Stefanos Tsitsipas sends a warning to the rest of ATP after defeating Casper Ruud

Tsitsipas won the Monte-Carlo Masters for the third time in four years.
Julian Finney/GettyImages

Stefanos Tsitsipas is the king of the Monte-Carlo Masters. After dismantling Casper Ruud in the final on Sunday, Tsitsipas has now won the event in three of the last four years. The Greek also doesn't just skate by, either. Instead, he plays every match as if he is the best player on clay while whipping his one-handed backhand by his helpless opponents.

Tsitsipas has one more title in his career on hard courts than he does on clay, but he has also played many more events on hard courts. His win percentage is much better overall on clay. This makes him a danger during this part of the year and is capable of winning any tournament he enters, including the French Open in May.

For much of the last six months, the Greek has been dealing with injuries, especially to his back. Those kinds of issues can be debilitating to a tennis player.

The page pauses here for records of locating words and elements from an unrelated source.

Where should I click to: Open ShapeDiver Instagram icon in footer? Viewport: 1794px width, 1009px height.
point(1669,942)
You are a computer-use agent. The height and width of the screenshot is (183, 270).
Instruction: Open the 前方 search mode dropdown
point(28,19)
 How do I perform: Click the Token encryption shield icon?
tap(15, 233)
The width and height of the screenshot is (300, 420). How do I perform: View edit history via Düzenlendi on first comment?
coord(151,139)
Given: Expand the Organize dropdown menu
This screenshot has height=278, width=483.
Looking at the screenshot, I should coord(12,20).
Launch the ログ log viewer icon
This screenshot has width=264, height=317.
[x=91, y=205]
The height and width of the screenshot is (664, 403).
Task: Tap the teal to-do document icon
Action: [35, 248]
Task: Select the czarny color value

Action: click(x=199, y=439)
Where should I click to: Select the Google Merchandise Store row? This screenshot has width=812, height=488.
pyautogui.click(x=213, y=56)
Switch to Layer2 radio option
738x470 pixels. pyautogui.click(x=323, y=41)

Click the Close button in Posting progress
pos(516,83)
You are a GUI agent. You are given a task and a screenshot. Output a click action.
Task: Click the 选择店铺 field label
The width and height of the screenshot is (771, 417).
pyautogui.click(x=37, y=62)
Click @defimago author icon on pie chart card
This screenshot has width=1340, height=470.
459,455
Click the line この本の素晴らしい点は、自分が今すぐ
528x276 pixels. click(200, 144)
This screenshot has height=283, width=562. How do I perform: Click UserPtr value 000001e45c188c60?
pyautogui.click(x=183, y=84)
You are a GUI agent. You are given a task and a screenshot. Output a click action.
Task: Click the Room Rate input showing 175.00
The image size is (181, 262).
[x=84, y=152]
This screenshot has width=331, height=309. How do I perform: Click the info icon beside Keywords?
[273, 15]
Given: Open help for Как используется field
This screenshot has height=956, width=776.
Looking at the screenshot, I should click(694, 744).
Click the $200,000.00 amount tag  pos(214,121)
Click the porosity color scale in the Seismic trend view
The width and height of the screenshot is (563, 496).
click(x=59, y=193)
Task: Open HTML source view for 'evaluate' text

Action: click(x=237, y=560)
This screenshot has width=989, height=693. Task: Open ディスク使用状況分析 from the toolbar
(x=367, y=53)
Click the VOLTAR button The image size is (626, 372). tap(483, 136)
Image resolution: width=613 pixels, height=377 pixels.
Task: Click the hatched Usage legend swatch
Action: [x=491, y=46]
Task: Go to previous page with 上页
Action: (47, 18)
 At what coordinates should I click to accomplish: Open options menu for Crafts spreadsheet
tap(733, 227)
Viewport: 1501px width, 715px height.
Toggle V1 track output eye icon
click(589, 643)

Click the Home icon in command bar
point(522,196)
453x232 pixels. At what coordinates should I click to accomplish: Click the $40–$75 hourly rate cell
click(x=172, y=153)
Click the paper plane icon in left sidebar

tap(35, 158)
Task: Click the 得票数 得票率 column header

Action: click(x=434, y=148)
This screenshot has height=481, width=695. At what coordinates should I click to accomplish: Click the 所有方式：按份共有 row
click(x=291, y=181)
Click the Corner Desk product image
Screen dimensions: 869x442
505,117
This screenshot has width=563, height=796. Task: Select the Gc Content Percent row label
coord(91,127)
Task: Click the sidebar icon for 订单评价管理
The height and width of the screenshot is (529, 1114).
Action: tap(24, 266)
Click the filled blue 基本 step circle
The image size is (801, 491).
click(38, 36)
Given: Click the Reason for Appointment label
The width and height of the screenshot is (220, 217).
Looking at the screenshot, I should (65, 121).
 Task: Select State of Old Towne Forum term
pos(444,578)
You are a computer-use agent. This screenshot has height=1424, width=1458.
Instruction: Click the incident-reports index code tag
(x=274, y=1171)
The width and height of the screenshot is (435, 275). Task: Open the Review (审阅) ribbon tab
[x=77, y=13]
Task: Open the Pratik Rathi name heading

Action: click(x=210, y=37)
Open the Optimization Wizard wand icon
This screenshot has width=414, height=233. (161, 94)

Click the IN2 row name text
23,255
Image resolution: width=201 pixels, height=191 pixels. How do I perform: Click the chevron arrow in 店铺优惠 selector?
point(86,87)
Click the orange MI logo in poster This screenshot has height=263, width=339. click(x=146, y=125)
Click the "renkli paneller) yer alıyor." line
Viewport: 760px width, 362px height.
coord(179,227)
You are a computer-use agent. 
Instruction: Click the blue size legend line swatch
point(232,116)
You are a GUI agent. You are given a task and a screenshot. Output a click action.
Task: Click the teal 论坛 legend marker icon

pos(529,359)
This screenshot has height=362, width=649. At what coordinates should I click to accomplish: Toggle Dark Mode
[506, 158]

This was also how Tsitsipas ended up outside the top 10 after being a mainstay near the top for several years. His ability was never in question, however. He was simply being robbed of the capability of playing his best due to being hurt.

Stefanos Tsitsipas defeats Casper Ruud to win the Monte-Carlo Masters

Tsitsipas could also have played better against Ruud which means the rest of the ATP may not be seeing the Greek at his best yet. He struggled with his first serve, even while taking the first set 6-1. He relied on his second serve and for Ruud to make unforced errors to pull ahead in the match. Many of those errors from Ruud were because he was being forced into trying shots he wasn't comfortable with to try to equal the score.

Still, the second set did tighten up quite a bit as Tistsipas simply could not put away Ruud at the beginning. The Norwegian is a good, but not great player, who is also better on clay than other surfaces. He has the ability to just hang around and be a nuisance. Had Tsitsipas been more consistent with his forehand and first serve, the match would have been much shorter.

But when the match reached its pinnacle, and after each player had held serve until Tsitsipas had a 5-4 lead in the third set, his poise and hammer of a backhand pushed him through to get a break of Ruud and get a 6-1 6-4 victory. There is no reason to rule the Greek out of any event for the next two months. A rise back close to the top five on the ATP tour should also be expected.